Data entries

◇ ◇ ◇ ◇ ◇

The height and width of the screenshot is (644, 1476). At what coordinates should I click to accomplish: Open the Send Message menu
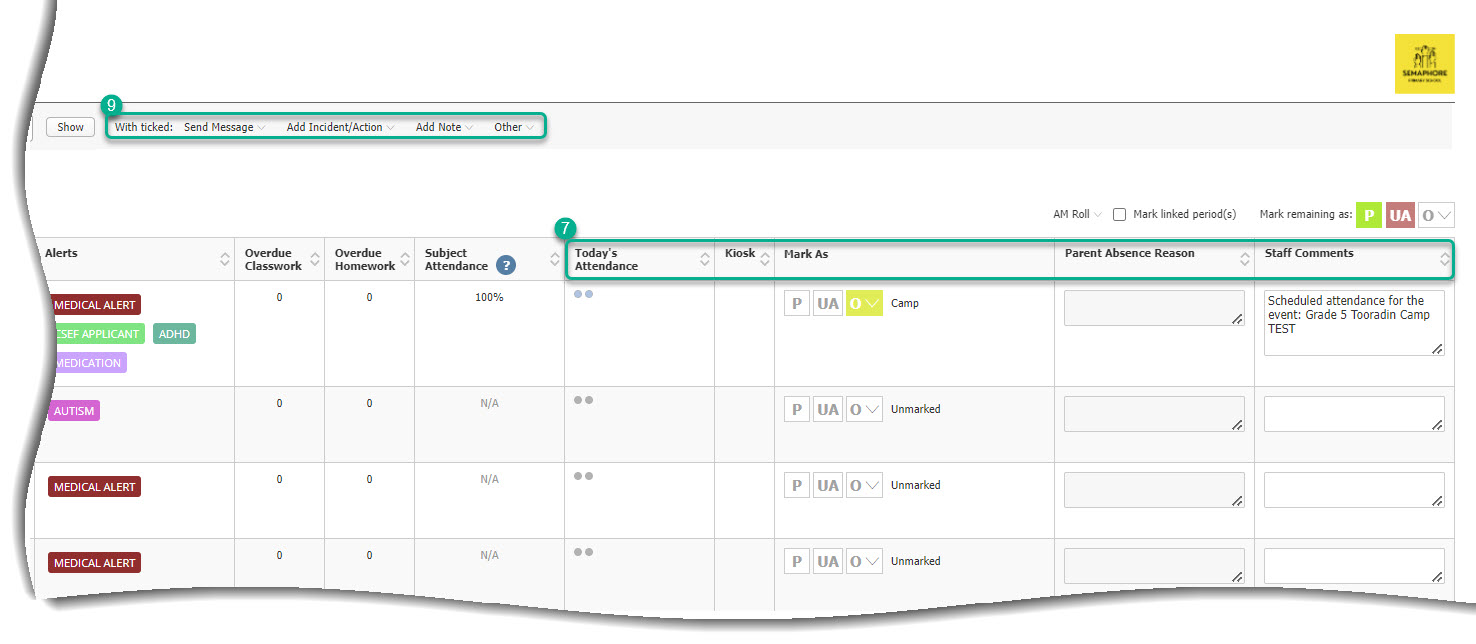[x=219, y=127]
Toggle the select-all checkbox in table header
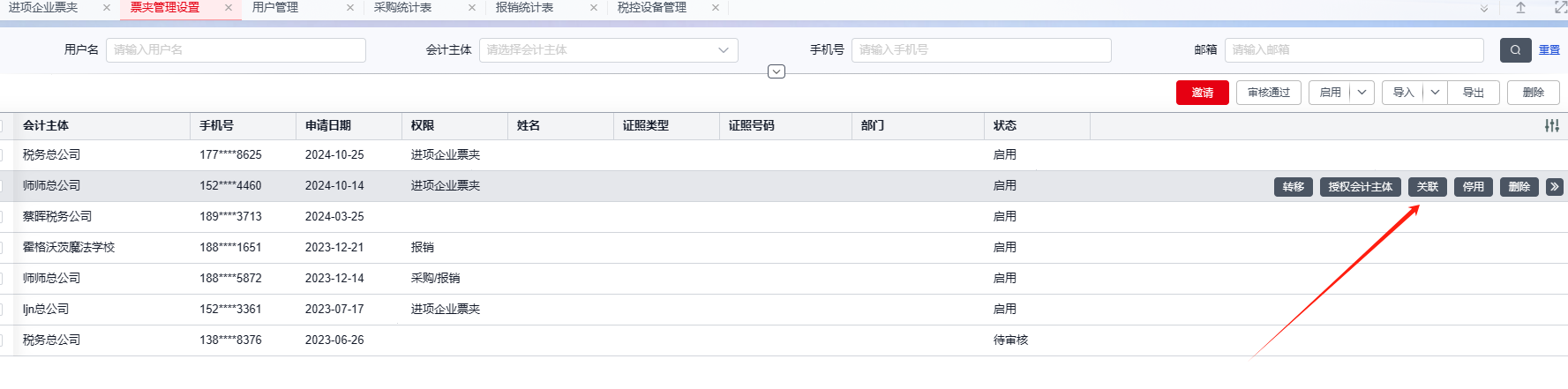 [2, 126]
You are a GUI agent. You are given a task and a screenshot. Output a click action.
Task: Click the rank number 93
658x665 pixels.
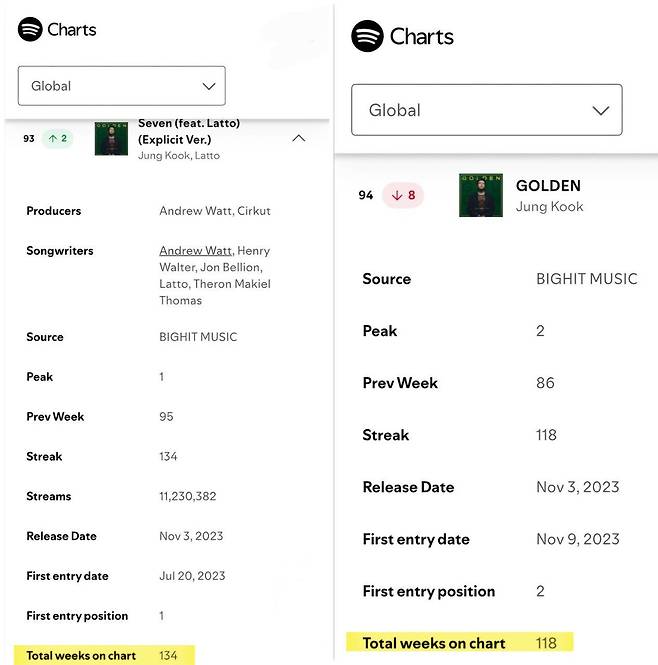[29, 139]
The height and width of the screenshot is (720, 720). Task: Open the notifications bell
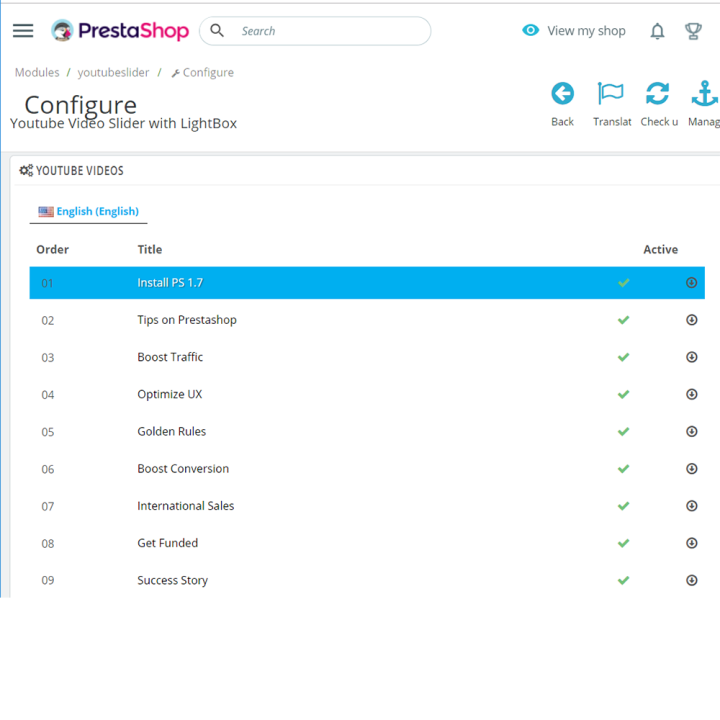point(657,31)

◇ ◇ ◇ ◇ ◇

** Task directions **
Print every line above once more, exactly. Omit the pictures.

** Output below **
The height and width of the screenshot is (644, 1476). At what coordinates should I click to accomplish: Open the Send Message menu
[x=219, y=127]
Toggle the select-all checkbox in table header
 [2, 126]
You are a GUI agent. You are given a task and a screenshot. Output a click action.
Task: Click the rank number 93
658x665 pixels.
[29, 139]
The height and width of the screenshot is (720, 720). Task: Open the notifications bell
point(657,31)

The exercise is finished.